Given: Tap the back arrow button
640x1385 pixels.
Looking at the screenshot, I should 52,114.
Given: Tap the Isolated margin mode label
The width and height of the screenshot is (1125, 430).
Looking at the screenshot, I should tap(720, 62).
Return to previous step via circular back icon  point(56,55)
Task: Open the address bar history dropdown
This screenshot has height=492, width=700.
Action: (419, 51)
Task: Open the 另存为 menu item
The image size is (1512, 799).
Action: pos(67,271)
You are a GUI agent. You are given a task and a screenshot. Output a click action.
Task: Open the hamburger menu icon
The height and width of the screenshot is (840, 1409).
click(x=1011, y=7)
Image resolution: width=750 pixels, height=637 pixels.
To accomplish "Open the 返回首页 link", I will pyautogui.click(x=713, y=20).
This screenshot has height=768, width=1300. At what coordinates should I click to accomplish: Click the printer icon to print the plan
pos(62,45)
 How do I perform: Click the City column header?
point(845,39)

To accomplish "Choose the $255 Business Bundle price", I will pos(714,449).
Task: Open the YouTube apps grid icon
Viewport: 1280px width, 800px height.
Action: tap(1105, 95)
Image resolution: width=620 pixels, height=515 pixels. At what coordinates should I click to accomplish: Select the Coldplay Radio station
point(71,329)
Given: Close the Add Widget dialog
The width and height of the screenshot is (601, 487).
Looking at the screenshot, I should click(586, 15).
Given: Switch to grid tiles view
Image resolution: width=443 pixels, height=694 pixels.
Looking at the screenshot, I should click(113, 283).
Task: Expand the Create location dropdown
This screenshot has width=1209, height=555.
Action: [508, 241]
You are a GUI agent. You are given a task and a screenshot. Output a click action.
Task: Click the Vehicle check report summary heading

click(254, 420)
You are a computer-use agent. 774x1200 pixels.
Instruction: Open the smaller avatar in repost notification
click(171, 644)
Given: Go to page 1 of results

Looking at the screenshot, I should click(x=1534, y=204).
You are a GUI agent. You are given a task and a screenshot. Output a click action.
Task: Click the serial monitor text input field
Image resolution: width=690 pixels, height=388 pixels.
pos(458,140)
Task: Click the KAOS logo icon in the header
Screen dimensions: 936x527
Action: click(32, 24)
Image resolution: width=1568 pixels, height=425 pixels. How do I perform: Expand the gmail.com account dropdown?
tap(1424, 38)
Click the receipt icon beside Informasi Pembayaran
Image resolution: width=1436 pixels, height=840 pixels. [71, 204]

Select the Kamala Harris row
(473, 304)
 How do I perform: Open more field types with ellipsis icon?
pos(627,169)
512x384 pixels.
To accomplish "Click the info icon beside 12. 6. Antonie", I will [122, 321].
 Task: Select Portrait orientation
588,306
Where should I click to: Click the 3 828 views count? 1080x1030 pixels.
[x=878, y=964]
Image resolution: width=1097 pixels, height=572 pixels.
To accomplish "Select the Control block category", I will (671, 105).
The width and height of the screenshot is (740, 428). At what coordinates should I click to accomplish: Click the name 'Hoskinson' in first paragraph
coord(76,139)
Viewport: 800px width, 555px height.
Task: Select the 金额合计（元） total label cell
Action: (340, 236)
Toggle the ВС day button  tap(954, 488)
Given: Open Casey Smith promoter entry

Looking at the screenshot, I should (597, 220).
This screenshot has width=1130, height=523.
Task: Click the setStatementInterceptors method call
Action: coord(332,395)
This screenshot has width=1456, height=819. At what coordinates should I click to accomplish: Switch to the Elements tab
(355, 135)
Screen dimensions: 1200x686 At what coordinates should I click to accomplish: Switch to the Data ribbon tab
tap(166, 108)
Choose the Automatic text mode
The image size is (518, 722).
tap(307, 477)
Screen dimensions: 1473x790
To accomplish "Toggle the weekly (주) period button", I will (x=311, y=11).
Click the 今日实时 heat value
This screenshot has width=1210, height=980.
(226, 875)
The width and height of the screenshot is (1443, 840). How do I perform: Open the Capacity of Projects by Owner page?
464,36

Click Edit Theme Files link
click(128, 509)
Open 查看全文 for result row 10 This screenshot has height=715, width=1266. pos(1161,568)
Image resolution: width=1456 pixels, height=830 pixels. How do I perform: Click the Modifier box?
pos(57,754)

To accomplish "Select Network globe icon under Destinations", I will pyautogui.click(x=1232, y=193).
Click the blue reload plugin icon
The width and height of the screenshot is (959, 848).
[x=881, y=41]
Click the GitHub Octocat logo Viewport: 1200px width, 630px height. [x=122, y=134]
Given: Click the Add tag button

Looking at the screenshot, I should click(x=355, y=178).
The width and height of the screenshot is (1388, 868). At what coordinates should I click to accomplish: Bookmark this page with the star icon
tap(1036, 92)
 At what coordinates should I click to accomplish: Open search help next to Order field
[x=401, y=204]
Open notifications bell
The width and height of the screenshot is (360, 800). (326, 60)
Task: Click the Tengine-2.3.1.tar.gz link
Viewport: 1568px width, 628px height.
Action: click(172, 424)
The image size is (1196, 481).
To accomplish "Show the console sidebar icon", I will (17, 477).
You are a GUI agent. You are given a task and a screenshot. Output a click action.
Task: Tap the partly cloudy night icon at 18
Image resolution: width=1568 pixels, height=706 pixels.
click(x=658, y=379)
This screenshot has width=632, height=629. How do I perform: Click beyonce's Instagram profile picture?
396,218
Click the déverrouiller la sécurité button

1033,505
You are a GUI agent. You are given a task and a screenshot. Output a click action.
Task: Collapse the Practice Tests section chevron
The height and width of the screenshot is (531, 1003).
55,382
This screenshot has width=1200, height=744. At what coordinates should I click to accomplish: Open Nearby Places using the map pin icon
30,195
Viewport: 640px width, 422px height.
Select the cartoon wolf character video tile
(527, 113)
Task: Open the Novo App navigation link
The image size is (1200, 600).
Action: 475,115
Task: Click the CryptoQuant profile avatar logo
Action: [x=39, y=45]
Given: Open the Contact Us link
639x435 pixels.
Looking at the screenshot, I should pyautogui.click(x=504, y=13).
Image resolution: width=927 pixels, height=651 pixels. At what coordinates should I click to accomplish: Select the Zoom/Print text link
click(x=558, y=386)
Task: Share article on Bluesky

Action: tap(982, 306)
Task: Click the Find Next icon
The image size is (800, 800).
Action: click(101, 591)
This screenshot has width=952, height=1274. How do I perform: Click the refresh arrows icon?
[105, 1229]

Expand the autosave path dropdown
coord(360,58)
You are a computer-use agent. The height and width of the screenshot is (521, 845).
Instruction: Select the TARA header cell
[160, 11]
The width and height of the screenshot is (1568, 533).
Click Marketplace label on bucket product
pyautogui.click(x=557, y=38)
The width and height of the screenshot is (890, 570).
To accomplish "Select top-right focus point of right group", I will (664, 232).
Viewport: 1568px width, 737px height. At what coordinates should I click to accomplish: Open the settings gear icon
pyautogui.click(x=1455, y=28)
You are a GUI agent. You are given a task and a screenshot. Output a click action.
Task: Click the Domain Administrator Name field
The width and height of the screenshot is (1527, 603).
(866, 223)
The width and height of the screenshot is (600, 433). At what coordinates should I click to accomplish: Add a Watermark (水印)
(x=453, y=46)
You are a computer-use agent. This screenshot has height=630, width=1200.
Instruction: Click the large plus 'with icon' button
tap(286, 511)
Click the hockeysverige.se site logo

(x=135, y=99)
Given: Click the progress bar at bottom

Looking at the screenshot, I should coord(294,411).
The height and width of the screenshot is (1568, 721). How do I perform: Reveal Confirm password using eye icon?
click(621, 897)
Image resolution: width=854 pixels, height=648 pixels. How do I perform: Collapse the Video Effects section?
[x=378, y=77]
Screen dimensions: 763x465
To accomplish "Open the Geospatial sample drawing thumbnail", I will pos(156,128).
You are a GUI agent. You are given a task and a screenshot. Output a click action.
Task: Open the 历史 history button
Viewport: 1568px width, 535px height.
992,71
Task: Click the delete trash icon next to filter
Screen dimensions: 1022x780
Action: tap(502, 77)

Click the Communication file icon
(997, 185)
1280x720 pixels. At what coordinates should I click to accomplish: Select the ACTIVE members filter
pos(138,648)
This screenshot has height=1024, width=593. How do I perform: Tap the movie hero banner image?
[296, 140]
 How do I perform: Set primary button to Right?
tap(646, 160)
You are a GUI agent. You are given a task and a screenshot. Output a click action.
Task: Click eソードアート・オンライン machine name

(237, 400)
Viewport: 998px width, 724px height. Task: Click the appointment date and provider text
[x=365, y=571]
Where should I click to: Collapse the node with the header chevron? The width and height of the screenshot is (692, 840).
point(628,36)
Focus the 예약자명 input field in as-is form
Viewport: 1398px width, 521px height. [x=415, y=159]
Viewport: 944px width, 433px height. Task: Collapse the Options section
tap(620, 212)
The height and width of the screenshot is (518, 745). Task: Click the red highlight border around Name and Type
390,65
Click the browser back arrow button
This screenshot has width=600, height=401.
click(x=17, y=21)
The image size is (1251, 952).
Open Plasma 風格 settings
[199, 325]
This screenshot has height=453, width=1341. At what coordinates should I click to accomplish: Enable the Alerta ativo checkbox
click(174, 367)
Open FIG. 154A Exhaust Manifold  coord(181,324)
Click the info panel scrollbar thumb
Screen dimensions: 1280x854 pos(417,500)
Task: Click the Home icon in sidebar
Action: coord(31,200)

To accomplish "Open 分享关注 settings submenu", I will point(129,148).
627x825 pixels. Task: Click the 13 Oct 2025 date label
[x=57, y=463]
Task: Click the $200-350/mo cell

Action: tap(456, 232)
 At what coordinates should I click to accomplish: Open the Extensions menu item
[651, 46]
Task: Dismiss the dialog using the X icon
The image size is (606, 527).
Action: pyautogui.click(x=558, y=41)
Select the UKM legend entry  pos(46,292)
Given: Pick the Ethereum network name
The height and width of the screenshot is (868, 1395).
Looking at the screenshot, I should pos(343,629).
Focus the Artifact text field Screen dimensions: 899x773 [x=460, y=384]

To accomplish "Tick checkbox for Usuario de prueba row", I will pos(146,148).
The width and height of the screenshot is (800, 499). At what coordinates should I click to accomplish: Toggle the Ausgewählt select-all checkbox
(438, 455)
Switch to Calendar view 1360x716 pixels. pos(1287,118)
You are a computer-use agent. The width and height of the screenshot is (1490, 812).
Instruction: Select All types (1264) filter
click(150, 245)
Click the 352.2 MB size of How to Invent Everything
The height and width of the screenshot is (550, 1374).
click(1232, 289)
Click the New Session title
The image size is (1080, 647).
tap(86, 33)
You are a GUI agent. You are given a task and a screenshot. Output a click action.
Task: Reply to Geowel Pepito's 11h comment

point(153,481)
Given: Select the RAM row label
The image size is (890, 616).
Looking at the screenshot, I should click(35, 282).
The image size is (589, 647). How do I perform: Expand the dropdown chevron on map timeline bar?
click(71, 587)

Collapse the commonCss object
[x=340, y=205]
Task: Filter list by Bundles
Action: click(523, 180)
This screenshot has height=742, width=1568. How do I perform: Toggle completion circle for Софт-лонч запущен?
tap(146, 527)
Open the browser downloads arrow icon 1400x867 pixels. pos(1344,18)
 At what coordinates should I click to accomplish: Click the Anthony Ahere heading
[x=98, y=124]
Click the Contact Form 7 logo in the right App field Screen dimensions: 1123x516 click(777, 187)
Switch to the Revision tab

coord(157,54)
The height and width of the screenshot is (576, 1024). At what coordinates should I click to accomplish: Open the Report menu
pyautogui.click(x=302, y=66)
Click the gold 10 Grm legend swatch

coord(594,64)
◆ ◆ ◆ ◆
* _INSTRUCTIONS TO FOLLOW_: The answer must be a single number: how many lines in the listing above include the word "computer".

* _ANSWER FOR THE TASK_: 4